*Work to be completed*:
Please print the records word for word, from the line with "This screenshot has width=1080, height=384." to the final line of the records, including both.
--- Start ---
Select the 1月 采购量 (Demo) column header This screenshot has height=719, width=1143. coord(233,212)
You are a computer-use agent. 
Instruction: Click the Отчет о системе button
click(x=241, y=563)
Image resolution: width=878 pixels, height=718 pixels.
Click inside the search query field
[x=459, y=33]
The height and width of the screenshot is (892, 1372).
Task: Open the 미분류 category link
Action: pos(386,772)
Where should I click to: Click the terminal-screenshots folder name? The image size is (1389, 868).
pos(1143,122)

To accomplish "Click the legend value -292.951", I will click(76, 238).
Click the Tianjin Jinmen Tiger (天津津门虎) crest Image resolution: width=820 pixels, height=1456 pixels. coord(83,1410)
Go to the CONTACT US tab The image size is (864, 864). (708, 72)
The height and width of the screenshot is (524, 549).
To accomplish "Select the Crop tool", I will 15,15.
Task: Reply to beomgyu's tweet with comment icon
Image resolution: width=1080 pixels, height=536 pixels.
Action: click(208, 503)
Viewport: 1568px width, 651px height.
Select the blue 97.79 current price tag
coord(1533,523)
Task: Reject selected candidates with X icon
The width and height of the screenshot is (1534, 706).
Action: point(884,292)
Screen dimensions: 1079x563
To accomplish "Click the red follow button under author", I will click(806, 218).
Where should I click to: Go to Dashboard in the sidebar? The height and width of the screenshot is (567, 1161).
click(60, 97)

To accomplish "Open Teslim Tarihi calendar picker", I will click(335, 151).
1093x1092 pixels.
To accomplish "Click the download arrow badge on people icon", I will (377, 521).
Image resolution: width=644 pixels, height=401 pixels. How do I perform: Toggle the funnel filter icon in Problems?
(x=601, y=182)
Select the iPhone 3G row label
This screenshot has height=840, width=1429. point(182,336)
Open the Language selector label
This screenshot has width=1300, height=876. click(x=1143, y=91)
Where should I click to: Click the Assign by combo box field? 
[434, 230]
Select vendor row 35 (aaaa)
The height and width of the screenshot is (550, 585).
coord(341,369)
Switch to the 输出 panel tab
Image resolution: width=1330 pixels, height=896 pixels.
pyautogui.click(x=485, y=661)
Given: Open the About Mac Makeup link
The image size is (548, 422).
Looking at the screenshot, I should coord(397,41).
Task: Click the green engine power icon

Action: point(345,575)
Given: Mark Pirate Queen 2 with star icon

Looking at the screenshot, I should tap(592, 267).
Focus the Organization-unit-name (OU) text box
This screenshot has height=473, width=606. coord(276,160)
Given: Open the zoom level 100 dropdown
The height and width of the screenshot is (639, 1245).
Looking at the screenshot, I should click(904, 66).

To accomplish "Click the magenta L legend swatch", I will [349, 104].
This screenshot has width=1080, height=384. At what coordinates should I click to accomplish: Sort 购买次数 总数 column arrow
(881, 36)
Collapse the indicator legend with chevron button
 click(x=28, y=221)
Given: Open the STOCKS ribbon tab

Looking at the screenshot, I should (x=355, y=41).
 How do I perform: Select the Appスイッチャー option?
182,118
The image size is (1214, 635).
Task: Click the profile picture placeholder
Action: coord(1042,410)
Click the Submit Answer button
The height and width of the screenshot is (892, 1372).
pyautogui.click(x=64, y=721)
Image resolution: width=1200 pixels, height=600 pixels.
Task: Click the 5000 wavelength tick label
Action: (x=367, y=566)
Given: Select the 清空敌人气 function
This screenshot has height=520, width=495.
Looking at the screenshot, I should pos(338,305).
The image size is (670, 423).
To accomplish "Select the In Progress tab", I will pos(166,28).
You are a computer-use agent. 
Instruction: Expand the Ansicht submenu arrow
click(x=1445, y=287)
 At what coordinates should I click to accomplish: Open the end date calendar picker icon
--- End ---
*Answer for the task*:
This screenshot has width=1080, height=384. At what coordinates should I click to accomplish: Sort 购买次数 总数 column arrow
(881, 36)
Collapse the indicator legend with chevron button
 click(x=28, y=221)
Given: Open the STOCKS ribbon tab

Looking at the screenshot, I should (x=355, y=41).
 How do I perform: Select the Appスイッチャー option?
182,118
The image size is (1214, 635).
Task: Click the profile picture placeholder
Action: coord(1042,410)
Click the Submit Answer button
The height and width of the screenshot is (892, 1372).
pyautogui.click(x=64, y=721)
Image resolution: width=1200 pixels, height=600 pixels.
Task: Click the 5000 wavelength tick label
Action: (x=367, y=566)
Given: Select the 清空敌人气 function
This screenshot has height=520, width=495.
Looking at the screenshot, I should pos(338,305).
The image size is (670, 423).
To accomplish "Select the In Progress tab", I will pos(166,28).
You are a computer-use agent. 
Instruction: Expand the Ansicht submenu arrow
click(x=1445, y=287)
 At what coordinates should I click to accomplish: Open the end date calendar picker icon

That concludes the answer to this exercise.